Ein halbnackter Mann mit verspiegelter Brille hält eine tätowierte Frau mit um seine Taille geschlungenen Beinen fest. Im Hintergrund ein Schlagzeug.

Heiß ging es auf der Bühne bei den Salzkammergut-Festwochen in Gmunden beim „Jedermann Reloaded“ zu.
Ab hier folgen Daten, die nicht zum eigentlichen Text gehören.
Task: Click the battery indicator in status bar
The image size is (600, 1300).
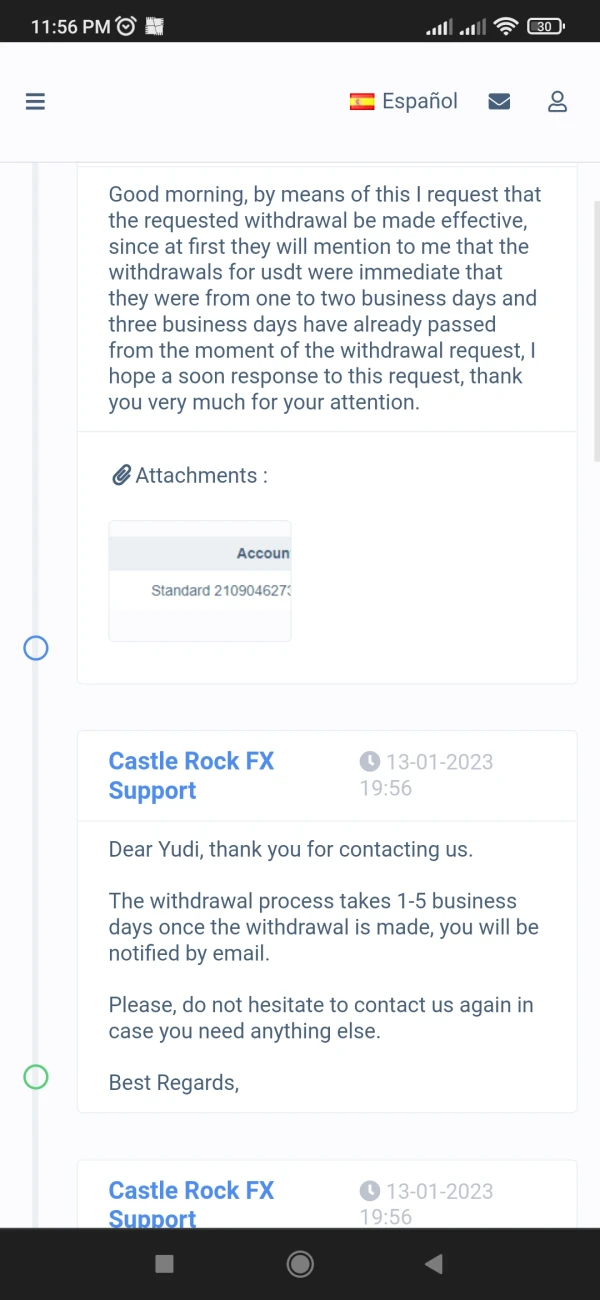Action: tap(545, 27)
Philipp Hochmair und die „Buhlschaft“ Elena Schwab hautnah bei einer Aufführung im August 2025. In Salzburg spielte Hochmair in dieser Saison ebenfalls den (klassischen) „Jedermann“ – mit Deleila Piasko als „Buhlschaft“.

Schauspieler Philipp Hochmair hat mit uns über seine heiße „Jedermann“-Performance in Salzburg, Nazi-Rollen und seine Legasthenie gesprochen.

Der exzentrische Philipp Hochmair (51)! Gerade wurde er wieder für seine Theater-Rolle als „Jedermann“ in Salzburg gefeiert. Er ist aktuell (ZDF-Mediathek) in der neuen Folge seines ZDF-Thrillers „Der Geier“ zu erleben, im Oktober wieder der besondere Ermittler in der ARD-Serie „Blind ermittelt“ und der böse Nazi in der französischen Streaming-Serie „Deep“.

Dazu hat er mit seiner Biografie „Hochmair, wo bist du?“ (Brandstätter Verlag, 26 Euro) einen besonderen Bestseller geschaffen. Im großen EXPRESS-Interview spricht er über sein Leben, seine Liebe – und seine Leseschwäche.

Philipp Hochmair: Der Mann für die exzentrischen Rollen

Im brütend heißen Salzburg den „Jedermann“ gerockt und nach jeder Vorstellung gefeiert worden wie ein Fußballstar – jetzt, wenige Wochen nach der letzten Vorstellung, sind Sie wieder im normalen Geschäft. Wie fühlt sich das an?

Philipp Hochmair: Ich bin froh, dass wir alles gut überstanden haben. Jedermann war eine große physische Herausforderung, dazu war es im August noch sehr heiß. Doch jetzt ist alles geschafft, und die Freude ist groß. Ein tolles Gefühl.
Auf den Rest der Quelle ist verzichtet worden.